Donald Brown
Search Me
‘Of course the company founded by Sergey Brin and Larry Page in 1998 - now reckoned to be the world’s most powerful brand - does not offer any substitute for the originators of content nor does it allow this to touch its corporate conscience. That is probably because one detects in Google something that is delinquent and sociopathic, perhaps the character of a nightmarish 11-year-old.’
— Henry Porter, “Google is Just an Amoral Menace,” The Observer, 5 April 2009
Porter’s article, which I found because two Facebook friends linked to it, resonated very tellingly after attending a symposium, ‘Library 2.0,’ held at Yale Law School on Saturday, April 4.
After an intro that featured much ‘lifted’ film content and a bright, buzzword-laden welcome that urged us to Tweet and Blog and upload photographs from our cellphones, etc., and a paper by Josh Greenberg of the New York Public Library that celebrated the outreach potential of blogs, we finally got to a presentation, by Michael Zimmer of Univ of Wisconsin-Milwaukee, that offered a few caveats to the collective zeitgeist of online über alles with the notion, picked up from Neil Postman, of technology as always offering a Faustian bargain.

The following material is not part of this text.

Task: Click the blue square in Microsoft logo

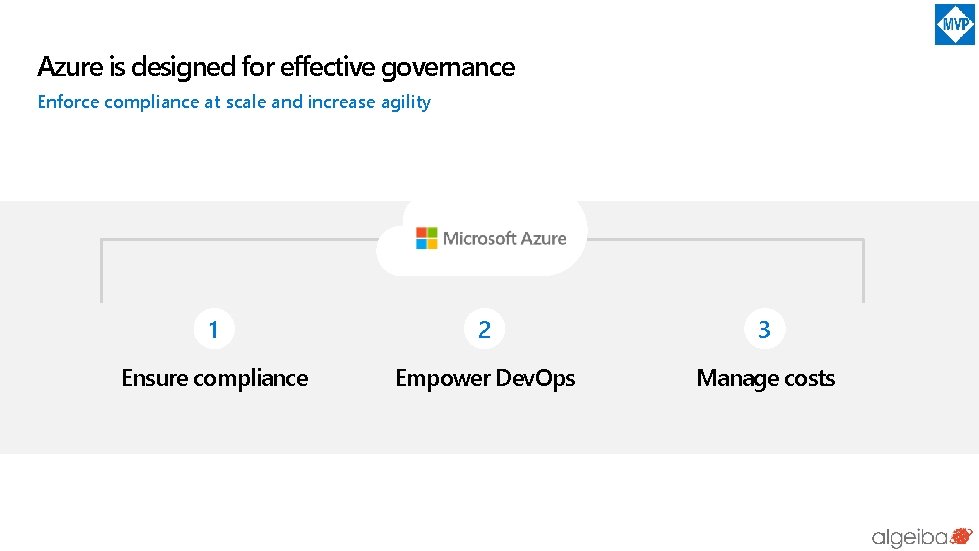Action: 421,244
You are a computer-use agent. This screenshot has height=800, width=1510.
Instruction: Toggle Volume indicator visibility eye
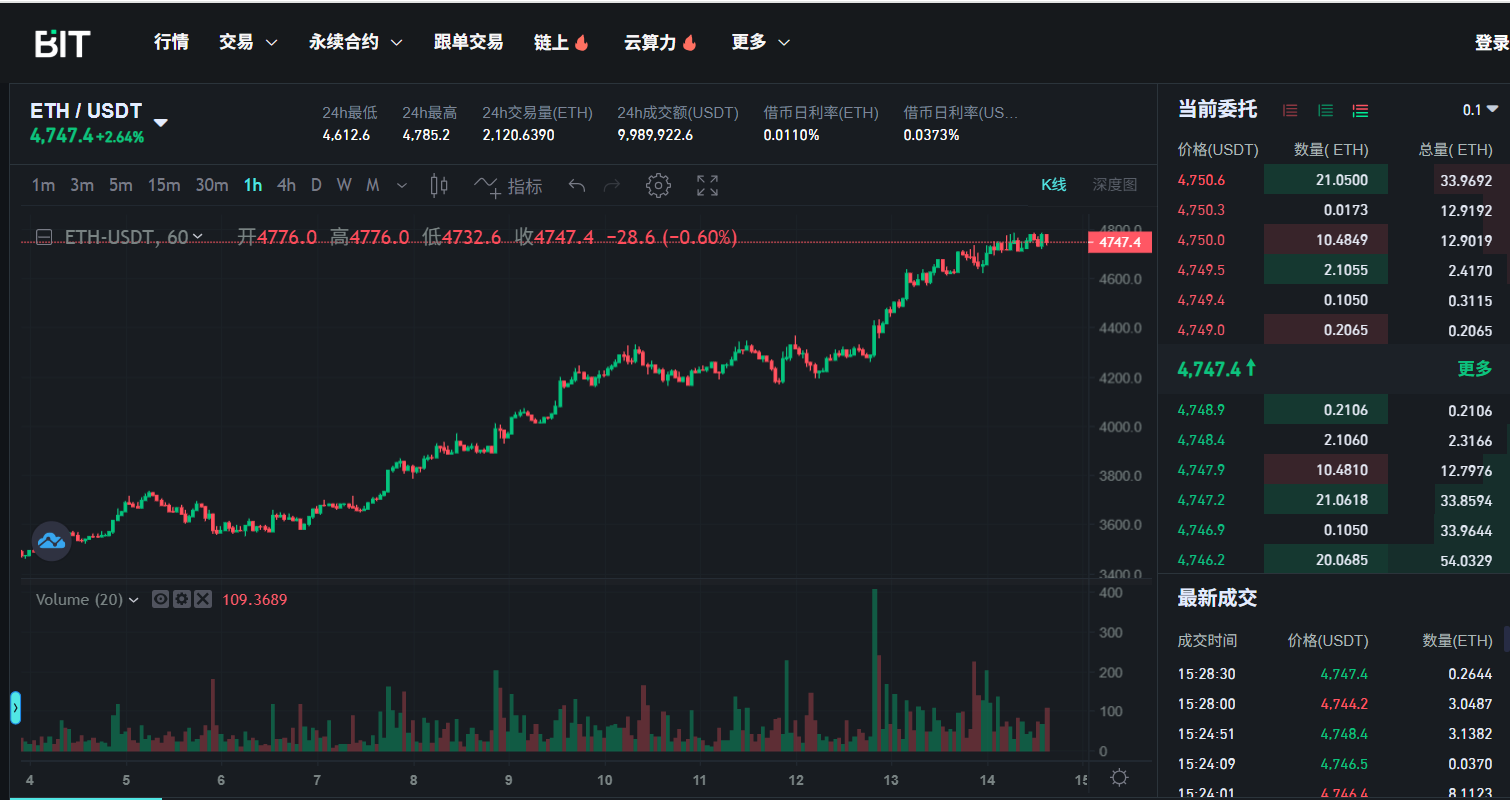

Given the need for the internet in contemporary communications, we might think Zimmer was simply playing devil’s advocate or was a Luddite at heart, a throwback to the ancient days before we all went online. But not so, what Zimmer was really cautioning us about was all the unexamined consequences of our lemming-like acceptance of internet interaction. As librarians have had to at times stand up for civil liberties, like the right to privacy about one’s intellectual inquiries and sources of information, Zimmer had reason to wonder if ‘Library 2.0’ — the library as modeled on Google, essentially — will continue to provide a ‘safe harbor for anonymous inquiry.’ Not simply ‘who owns the content’ of what we post — but who owns the documentation, who gets to data-mine, and so forth. Ted Striphas, of Indiana Univ., extended this ‘Big Brother is Watching’ paranoia into Amazon’s Kindle system which relays its users’ annotations, bookmarks, notes, and highlights back to ‘the mothership.’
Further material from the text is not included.